Exercise description - The data below is to be repeated in full, exactly as given.

Available data -

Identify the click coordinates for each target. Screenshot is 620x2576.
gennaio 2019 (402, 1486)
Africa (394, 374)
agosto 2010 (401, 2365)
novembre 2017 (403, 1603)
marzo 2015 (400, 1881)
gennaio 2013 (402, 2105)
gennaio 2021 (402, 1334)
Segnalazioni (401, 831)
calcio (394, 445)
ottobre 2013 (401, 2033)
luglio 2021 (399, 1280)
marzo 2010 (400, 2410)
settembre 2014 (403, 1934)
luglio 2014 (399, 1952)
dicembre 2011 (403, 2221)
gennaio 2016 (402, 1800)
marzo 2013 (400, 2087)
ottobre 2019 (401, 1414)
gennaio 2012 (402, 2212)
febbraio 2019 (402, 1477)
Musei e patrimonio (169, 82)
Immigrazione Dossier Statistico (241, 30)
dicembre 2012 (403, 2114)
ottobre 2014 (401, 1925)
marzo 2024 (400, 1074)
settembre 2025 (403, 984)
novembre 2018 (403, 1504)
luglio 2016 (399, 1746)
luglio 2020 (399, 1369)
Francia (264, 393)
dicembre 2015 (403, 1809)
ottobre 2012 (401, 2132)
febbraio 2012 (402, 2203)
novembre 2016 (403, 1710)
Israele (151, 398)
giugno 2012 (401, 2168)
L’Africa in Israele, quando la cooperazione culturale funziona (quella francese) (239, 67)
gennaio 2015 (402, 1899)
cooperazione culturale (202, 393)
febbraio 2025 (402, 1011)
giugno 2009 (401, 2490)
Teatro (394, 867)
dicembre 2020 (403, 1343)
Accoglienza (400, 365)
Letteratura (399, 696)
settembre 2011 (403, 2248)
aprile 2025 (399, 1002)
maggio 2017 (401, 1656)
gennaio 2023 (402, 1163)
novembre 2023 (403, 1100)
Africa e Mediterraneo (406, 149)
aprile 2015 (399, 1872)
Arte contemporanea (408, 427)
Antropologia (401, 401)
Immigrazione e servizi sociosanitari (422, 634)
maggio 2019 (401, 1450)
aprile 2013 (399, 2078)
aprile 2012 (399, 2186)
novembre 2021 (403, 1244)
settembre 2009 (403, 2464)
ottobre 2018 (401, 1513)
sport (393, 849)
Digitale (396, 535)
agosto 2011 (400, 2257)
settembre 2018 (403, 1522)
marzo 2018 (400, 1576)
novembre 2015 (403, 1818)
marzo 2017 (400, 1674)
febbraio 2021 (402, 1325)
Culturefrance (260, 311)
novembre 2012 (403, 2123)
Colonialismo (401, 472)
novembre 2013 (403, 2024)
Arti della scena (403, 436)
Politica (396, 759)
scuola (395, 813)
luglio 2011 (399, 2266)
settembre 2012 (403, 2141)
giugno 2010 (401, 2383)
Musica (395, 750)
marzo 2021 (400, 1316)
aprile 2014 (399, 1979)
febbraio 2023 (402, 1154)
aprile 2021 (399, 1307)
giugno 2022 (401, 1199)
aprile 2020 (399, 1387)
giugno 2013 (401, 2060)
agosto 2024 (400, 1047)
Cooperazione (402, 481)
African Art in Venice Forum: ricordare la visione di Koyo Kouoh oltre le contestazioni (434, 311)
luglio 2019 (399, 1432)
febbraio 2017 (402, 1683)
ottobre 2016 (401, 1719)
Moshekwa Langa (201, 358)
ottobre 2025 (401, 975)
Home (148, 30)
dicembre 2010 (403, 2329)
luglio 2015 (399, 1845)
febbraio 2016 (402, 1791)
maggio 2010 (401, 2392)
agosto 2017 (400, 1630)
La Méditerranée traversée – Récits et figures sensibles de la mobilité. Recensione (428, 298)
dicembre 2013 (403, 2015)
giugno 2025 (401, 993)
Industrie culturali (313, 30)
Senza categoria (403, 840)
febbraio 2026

Exercise output -
Identify the click coordinates for each target. Screenshot is 620x2576.
gennaio 2019 (402, 1486)
Africa (394, 374)
agosto 2010 (401, 2365)
novembre 2017 (403, 1603)
marzo 2015 (400, 1881)
gennaio 2013 (402, 2105)
gennaio 2021 (402, 1334)
Segnalazioni (401, 831)
calcio (394, 445)
ottobre 2013 (401, 2033)
luglio 2021 (399, 1280)
marzo 2010 (400, 2410)
settembre 2014 (403, 1934)
luglio 2014 (399, 1952)
dicembre 2011 (403, 2221)
gennaio 2016 (402, 1800)
marzo 2013 (400, 2087)
ottobre 2019 (401, 1414)
gennaio 2012 (402, 2212)
febbraio 2019 (402, 1477)
Musei e patrimonio (169, 82)
Immigrazione Dossier Statistico (241, 30)
dicembre 2012 (403, 2114)
ottobre 2014 (401, 1925)
marzo 2024 (400, 1074)
settembre 2025 (403, 984)
novembre 2018 (403, 1504)
luglio 2016 (399, 1746)
luglio 2020 (399, 1369)
Francia (264, 393)
dicembre 2015 (403, 1809)
ottobre 2012 (401, 2132)
febbraio 2012 (402, 2203)
novembre 2016 (403, 1710)
Israele (151, 398)
giugno 2012 (401, 2168)
L’Africa in Israele, quando la cooperazione culturale funziona (quella francese) (239, 67)
gennaio 2015 (402, 1899)
cooperazione culturale (202, 393)
febbraio 2025 (402, 1011)
giugno 2009 (401, 2490)
Teatro (394, 867)
dicembre 2020 (403, 1343)
Accoglienza (400, 365)
Letteratura (399, 696)
settembre 2011 (403, 2248)
aprile 2025 (399, 1002)
maggio 2017 (401, 1656)
gennaio 2023 (402, 1163)
novembre 2023 (403, 1100)
Africa e Mediterraneo (406, 149)
aprile 2015 (399, 1872)
Arte contemporanea (408, 427)
Antropologia (401, 401)
Immigrazione e servizi sociosanitari (422, 634)
maggio 2019 (401, 1450)
aprile 2013 (399, 2078)
aprile 2012 (399, 2186)
novembre 2021 (403, 1244)
settembre 2009 (403, 2464)
ottobre 2018 (401, 1513)
sport (393, 849)
Digitale (396, 535)
agosto 2011 (400, 2257)
settembre 2018 (403, 1522)
marzo 2018 (400, 1576)
novembre 2015 (403, 1818)
marzo 2017 (400, 1674)
febbraio 2021 (402, 1325)
Culturefrance (260, 311)
novembre 2012 (403, 2123)
Colonialismo (401, 472)
novembre 2013 (403, 2024)
Arti della scena (403, 436)
Politica (396, 759)
scuola (395, 813)
luglio 2011 (399, 2266)
settembre 2012 (403, 2141)
giugno 2010 (401, 2383)
Musica (395, 750)
marzo 2021 (400, 1316)
aprile 2014 (399, 1979)
febbraio 2023 (402, 1154)
aprile 2021 (399, 1307)
giugno 2022 (401, 1199)
aprile 2020 (399, 1387)
giugno 2013 (401, 2060)
agosto 2024 (400, 1047)
Cooperazione (402, 481)
African Art in Venice Forum: ricordare la visione di Koyo Kouoh oltre le contestazioni (434, 311)
luglio 2019 (399, 1432)
febbraio 2017 (402, 1683)
ottobre 2016 (401, 1719)
Moshekwa Langa (201, 358)
ottobre 2025 (401, 975)
Home (148, 30)
dicembre 2010 (403, 2329)
luglio 2015 (399, 1845)
febbraio 2016 (402, 1791)
maggio 2010 (401, 2392)
agosto 2017 (400, 1630)
La Méditerranée traversée – Récits et figures sensibles de la mobilité. Recensione (428, 298)
dicembre 2013 (403, 2015)
giugno 2025 (401, 993)
Industrie culturali (313, 30)
Senza categoria (403, 840)
febbraio 2026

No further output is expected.